I have always been interested in the studies about artificial intelligence in general, but I did never read one of his books, and I didn’t know he also collected ideas about how the mind and thinking work on a pure conceptual level.
One night, only a few days after I decided to apply for the project, I stumbled on his page online and I've started reading “The society of mind” and I couldn't stop until finished in the morning.
The more I did read, the more I could see connections whithin some of his findings and some very haunting reflections about age and age fluidity I'm doing lately.
"This book tries to explain how minds work.
(...)
I'll call Society of Mind this scheme in which each mind is made of many smaller processes. These we'll call agents. Each mental agent by itself can only do some simple thing that needs no mind or thought at all. Yet when we join these agents in societies — in certain very special ways — this leads to true intelligence."
Marvin Minsky
Basically if the mind is not the monad we think it is, but it is instead a bunch of processes which can be named and individually examined, wouldn’t this be the reason that explains both how and why this age-blending phenomenon is happening? And isn’t it technology the factor which makes this possible?

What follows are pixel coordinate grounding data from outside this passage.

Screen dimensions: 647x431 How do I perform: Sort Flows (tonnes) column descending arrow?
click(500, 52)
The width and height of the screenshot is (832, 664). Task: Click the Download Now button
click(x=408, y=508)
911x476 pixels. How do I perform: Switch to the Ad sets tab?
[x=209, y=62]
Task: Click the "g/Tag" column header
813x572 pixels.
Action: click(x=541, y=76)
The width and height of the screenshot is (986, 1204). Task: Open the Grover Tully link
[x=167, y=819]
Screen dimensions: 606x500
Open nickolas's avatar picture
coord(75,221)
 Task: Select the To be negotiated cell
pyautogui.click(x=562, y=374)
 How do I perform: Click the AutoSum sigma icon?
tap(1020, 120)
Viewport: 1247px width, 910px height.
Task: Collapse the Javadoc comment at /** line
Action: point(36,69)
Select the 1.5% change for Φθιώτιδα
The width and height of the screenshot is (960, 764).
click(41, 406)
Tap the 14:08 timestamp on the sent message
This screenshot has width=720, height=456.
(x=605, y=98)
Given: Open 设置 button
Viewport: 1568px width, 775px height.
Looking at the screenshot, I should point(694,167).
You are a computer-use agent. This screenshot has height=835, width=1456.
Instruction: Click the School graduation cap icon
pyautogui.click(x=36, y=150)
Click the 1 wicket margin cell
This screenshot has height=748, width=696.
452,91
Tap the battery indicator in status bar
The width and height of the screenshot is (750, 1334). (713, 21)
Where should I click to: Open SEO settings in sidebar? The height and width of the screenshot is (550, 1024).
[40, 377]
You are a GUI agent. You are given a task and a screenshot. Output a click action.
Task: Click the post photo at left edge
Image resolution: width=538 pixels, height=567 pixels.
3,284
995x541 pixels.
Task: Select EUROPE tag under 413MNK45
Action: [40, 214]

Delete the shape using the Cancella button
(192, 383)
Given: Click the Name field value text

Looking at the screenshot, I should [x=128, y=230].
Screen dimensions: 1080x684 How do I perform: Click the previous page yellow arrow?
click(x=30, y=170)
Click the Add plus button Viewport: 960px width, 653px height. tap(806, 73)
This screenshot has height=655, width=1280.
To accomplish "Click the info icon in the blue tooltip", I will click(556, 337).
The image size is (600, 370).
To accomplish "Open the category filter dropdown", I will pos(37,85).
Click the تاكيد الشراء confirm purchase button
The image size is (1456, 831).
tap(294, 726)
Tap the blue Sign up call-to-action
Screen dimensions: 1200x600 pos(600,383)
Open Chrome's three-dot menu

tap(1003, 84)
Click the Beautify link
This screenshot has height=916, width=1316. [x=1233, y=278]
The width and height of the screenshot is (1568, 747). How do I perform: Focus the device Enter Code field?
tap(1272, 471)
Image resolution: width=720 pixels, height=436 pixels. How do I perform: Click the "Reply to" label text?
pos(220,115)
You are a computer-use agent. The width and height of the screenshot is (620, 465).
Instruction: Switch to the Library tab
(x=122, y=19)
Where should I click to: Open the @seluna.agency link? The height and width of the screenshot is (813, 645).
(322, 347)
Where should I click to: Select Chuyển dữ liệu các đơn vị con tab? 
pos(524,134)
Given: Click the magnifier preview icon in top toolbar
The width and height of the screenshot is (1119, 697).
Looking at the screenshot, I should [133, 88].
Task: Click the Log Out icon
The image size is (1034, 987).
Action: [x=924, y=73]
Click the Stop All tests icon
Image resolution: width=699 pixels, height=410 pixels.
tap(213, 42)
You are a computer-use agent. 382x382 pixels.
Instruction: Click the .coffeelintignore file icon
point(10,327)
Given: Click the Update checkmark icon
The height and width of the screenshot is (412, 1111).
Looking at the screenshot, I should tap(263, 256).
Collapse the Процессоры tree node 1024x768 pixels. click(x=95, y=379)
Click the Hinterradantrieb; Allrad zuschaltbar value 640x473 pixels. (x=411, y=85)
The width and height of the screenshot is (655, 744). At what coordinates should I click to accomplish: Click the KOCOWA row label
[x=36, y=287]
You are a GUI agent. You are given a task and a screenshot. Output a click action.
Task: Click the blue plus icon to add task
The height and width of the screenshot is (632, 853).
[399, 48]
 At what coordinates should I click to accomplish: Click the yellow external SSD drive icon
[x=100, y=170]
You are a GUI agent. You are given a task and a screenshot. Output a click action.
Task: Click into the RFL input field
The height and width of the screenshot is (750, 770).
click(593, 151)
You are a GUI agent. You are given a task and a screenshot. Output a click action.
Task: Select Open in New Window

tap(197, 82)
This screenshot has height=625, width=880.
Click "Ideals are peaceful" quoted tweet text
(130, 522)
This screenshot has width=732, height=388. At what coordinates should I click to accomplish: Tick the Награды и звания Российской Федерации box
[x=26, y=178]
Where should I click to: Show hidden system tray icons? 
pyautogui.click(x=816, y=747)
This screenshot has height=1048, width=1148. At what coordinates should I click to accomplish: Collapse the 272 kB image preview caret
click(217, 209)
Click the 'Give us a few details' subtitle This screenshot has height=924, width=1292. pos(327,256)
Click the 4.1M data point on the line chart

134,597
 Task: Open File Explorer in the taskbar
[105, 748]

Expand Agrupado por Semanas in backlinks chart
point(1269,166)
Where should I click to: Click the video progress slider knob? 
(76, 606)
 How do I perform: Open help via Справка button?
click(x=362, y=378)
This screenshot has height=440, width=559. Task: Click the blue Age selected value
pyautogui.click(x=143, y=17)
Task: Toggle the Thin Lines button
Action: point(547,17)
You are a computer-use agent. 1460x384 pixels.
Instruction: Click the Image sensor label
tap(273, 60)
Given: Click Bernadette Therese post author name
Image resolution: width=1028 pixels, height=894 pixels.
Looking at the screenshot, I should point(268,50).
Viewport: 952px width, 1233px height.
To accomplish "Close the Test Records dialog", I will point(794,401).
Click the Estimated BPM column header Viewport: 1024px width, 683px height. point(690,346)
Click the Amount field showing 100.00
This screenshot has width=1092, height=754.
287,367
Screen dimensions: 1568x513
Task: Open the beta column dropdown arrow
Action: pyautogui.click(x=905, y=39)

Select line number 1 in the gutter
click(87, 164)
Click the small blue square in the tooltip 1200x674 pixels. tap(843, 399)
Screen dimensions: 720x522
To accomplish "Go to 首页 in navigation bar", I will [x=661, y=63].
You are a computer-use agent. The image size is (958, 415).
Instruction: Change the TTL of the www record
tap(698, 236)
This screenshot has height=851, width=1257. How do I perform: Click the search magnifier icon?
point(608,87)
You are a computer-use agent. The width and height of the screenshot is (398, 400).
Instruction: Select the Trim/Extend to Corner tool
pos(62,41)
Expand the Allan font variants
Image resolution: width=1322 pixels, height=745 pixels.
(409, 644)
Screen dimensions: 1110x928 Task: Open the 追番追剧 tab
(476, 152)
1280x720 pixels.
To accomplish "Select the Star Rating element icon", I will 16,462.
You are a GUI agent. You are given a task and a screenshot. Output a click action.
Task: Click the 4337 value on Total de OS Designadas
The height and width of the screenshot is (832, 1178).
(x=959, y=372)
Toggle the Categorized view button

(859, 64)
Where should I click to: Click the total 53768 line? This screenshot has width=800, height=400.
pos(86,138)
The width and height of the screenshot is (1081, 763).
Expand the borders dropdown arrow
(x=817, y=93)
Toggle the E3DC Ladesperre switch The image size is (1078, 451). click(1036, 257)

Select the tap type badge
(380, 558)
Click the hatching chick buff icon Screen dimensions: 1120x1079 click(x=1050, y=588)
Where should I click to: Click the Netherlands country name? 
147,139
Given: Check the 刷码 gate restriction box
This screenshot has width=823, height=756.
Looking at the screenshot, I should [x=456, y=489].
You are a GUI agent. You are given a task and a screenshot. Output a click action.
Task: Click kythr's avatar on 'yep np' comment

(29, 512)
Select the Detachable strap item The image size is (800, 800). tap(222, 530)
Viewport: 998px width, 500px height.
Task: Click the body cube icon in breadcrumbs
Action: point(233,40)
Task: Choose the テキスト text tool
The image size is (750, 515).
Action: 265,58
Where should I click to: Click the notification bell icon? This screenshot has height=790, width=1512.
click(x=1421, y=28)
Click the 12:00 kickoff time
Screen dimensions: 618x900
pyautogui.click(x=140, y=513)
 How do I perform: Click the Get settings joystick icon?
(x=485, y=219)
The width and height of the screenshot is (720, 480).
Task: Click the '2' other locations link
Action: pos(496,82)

I will explain myself better: technology exposes us to an ocean of informations and inputs, and everyone of us can expand and delve into a specific concept becoming completely briefed about it's process. Twenty years ago you would have needed to go to the public library, subscribe to printed publications and so on, and this would have been a very long and time consuming practice, and not nearly as effective as today, where instead you can order a thousand e-books online, download softwares, view a million video tutorials, hear interviews, and get the same amount of knowledge in a fraction of the time. That's how now all of a sudden a kid can evenly talk with an adult , if of course they both happen to connect on a process they have been researching on. Same time adults are exposed to youth coulture for a much longer time and in a more deeper way than before, and this, other than putting them in condition to communicate with younger generations seamlessly, leads them to create streams of thoughts and products which are in a sense younger than before, and in turn influence youth culture again, producing a spiral of permanenent contamination that spins faster and faster towards a complete horizontal flow whitin ages, genders, entire cultures.
Now everything is happening on the cognitive level, but I can't even imagine what will happen when the virtual reality will expand, and we will all be exposed not only to data, but to experiencing processes in an agumented way.
This is certainly a view which is only inspired by Minsky, but I’m sort of imagining him blinking at me while I write.
I hope you enjoyed the output of this concept.